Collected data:
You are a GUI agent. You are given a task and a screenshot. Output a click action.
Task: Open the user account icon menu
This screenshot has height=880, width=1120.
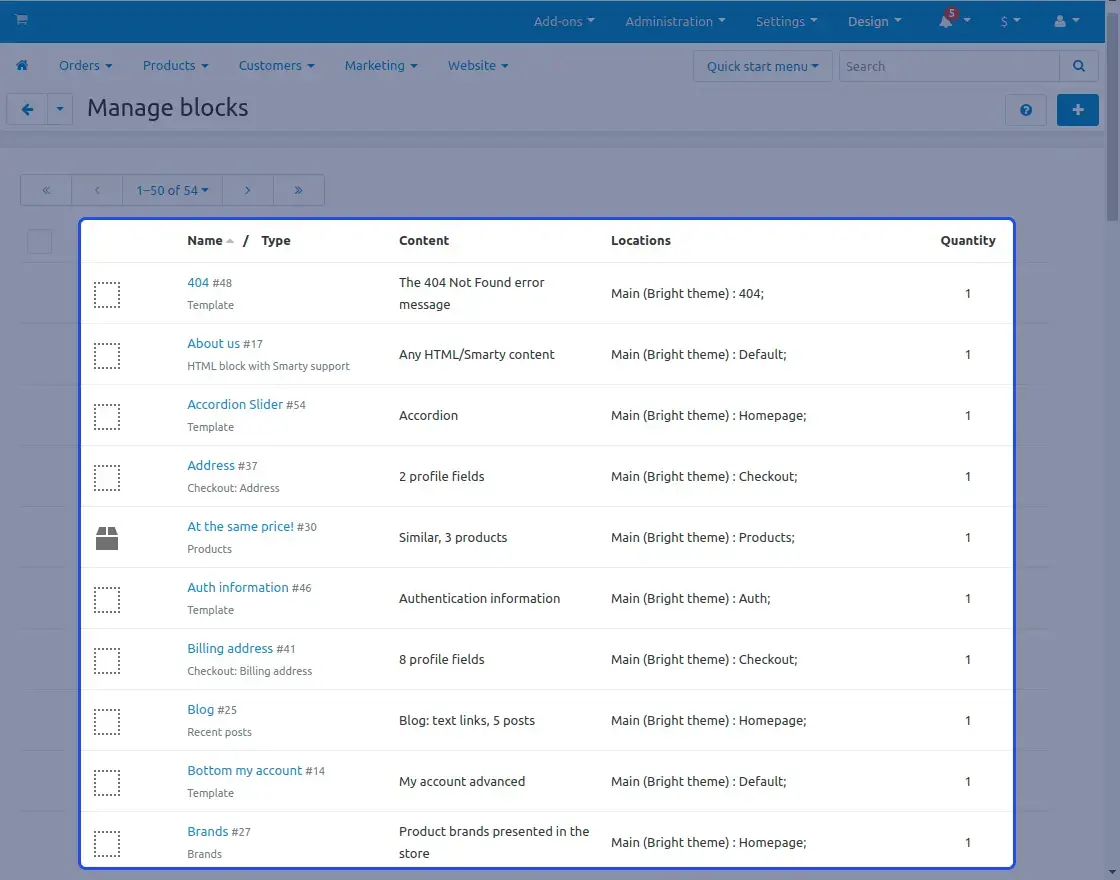(x=1061, y=21)
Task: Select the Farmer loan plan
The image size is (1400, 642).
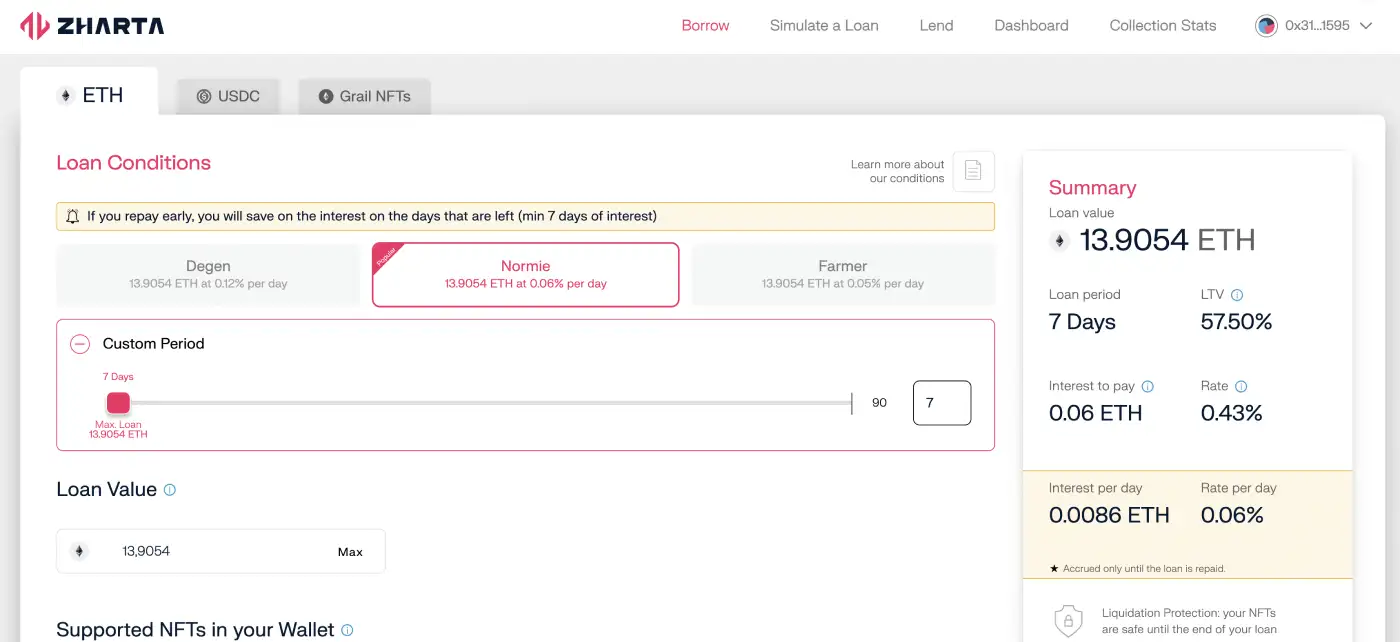Action: [x=842, y=274]
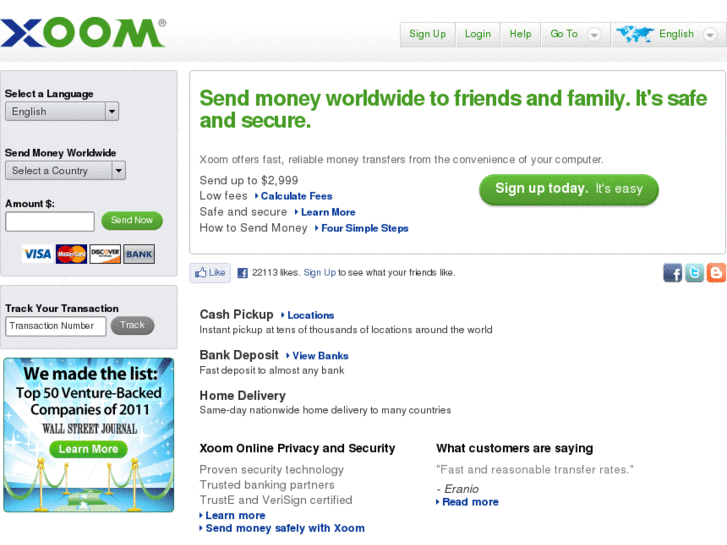The height and width of the screenshot is (545, 727).
Task: Open the English language dropdown arrow
Action: tap(709, 34)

**WORK INSTRUCTION**
The answer must be an exact copy of the records, with no images in it.

**EXERCISE OUTPUT**
You are a GUI agent. You are given a task and a screenshot. Output a click action.
Task: Open the user account icon menu
This screenshot has height=880, width=1120.
(x=1061, y=21)
Task: Select the Farmer loan plan
The image size is (1400, 642).
Action: [x=842, y=274]
The height and width of the screenshot is (545, 727).
Task: Open the English language dropdown arrow
Action: tap(709, 34)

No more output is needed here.